Susceptibility Vessel Sign in Deep Perforating Arteries in Patients with Recent Small Subcortical Infarcts.

OBJECTIVES

Recent small subcortical infarcts (RSSI) are considered an acute manifestation of cerebral small vessel disease. Paramagnetic signals in perforating arteries supplying RSSI may be detected on T2*-relaxation derived sequences on MRI and is defined as susceptibility vessel sign (SVS). We aimed to study the prevalence of SVS in patients with RSSI, and explore whether its identification is related to cerebral small vessel disease markers.

MATERIALS AND METHODS

We selected patients with RSSI identified on MRI during admission from a single-center stroke registry. The main demographic and clinical features, including vascular risk factors, were collected. Radiological features of RSSI and cerebral small vessel disease [white matter hyperintensities in deep and periventricular regions, enlarged perivascular spaces, lacunae, microbleeds, and brain atrophy] were described using validated qualitative scores.
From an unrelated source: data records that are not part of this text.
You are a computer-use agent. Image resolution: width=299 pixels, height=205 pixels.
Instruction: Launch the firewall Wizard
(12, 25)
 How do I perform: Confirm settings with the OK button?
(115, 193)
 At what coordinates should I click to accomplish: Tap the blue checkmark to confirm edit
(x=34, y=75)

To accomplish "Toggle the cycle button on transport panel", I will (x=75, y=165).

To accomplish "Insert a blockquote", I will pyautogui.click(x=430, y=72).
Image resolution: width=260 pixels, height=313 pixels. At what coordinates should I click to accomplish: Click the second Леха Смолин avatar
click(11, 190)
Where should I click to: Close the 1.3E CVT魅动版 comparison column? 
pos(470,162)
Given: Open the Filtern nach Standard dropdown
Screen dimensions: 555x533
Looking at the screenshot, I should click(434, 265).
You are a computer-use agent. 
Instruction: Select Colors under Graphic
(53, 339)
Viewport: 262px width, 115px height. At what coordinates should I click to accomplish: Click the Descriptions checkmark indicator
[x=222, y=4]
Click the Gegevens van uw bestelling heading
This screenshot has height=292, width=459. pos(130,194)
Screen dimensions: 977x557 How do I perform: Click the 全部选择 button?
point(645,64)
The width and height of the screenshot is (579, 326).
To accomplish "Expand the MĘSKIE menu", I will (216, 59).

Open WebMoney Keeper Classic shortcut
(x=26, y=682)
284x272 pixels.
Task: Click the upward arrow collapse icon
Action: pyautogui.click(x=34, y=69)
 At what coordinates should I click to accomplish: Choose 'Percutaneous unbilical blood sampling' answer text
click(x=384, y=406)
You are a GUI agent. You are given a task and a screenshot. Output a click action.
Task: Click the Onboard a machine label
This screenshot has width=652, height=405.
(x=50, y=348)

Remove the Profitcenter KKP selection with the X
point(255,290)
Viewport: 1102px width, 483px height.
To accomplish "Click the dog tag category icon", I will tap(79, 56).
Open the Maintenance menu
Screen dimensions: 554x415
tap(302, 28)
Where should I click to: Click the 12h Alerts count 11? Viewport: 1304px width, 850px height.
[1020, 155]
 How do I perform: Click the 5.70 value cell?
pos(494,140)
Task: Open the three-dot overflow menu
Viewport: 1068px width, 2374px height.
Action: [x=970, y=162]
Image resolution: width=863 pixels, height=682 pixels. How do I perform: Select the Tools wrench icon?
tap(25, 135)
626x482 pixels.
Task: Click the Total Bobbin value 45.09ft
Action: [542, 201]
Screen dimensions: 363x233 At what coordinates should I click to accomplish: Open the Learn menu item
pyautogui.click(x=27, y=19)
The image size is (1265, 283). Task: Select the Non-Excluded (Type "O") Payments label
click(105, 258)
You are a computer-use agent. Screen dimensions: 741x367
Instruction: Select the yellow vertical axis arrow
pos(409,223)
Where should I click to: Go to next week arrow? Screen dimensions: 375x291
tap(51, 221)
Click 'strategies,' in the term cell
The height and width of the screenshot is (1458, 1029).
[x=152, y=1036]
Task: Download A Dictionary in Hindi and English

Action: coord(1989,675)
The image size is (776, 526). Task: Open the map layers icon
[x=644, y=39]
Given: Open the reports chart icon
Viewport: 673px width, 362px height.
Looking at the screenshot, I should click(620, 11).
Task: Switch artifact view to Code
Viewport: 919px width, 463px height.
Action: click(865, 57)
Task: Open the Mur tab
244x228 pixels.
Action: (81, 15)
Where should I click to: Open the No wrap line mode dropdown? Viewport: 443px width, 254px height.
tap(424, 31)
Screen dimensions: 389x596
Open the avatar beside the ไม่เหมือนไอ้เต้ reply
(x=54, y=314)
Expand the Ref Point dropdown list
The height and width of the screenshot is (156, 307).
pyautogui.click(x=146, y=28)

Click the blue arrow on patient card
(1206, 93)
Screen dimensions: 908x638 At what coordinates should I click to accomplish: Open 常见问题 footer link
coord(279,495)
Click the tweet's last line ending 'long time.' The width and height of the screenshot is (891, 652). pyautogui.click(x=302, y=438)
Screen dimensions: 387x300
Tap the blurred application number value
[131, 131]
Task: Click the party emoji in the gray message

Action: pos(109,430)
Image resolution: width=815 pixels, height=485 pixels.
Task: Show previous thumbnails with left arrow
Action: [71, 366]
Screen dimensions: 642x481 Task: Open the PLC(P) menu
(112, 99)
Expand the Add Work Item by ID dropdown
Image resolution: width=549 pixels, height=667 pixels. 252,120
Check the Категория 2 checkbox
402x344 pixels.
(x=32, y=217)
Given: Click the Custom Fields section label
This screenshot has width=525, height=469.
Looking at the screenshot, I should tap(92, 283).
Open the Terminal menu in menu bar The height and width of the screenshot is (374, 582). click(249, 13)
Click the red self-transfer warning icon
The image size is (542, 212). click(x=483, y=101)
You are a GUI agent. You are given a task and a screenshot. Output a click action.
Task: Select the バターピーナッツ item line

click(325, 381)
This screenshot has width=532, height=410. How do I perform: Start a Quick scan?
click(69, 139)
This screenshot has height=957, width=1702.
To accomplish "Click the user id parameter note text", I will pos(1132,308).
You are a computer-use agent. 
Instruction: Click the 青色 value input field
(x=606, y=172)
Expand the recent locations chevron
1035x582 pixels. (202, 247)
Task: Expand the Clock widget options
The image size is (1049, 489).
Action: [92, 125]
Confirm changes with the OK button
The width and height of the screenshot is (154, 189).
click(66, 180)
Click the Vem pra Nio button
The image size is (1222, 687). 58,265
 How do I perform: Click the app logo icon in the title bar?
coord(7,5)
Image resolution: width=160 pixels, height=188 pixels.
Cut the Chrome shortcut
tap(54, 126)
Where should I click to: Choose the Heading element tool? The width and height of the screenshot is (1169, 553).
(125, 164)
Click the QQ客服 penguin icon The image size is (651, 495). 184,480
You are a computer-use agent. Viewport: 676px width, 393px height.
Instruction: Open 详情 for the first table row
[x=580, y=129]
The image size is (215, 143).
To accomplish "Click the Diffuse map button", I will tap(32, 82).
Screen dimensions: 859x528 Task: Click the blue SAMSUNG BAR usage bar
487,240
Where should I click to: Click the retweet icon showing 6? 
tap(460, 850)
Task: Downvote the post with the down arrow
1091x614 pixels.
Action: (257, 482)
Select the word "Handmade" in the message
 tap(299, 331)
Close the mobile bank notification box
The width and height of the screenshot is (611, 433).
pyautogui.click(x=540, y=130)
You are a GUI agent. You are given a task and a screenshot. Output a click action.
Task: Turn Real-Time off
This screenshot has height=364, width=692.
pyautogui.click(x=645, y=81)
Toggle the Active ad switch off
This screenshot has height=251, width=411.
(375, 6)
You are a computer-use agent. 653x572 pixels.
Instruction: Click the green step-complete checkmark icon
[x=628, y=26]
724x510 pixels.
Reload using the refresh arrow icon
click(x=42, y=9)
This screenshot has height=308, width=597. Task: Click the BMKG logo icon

The presence of SVS was assessed on T2*gradient-echo or other susceptibility-weighted imaging. We compared the clinical and radiological features of patients with or without SVS in uni- and multivariate models.

RESULTS

Out of 210 patients with an RSSI on an MRI, 35 (17%) showed SVS. The proportion of SVS+ patients was similar in different susceptibility imaging modalities (p=.64). Risk factor profiles and clinical course were similar in SVS+ and SVS- patients. SVS+ patients had a higher grade of deep white matter hyperintensities and brain atrophy, more lacunae (p=.001, p=.034, p=.022, respectively), and a similar degree of the rest of radiological variables, compared to SVS- patients. In the multivariate analysis, the grade of deep white matter hyperintensities was the only independent factor associated with SVS [OR 3.1 (95% CI, 1.5-6.4)].

CONCLUSIONS

SVS in patients with RSSI is uncommon and related to a higher grade of deep white matter hyperintensities. Pathophysiological mechanisms underlying the deposition of hemosiderin in the path of occluded perforating arteries are uncertain and might include endothelial dysfunction or embolic mechanisms.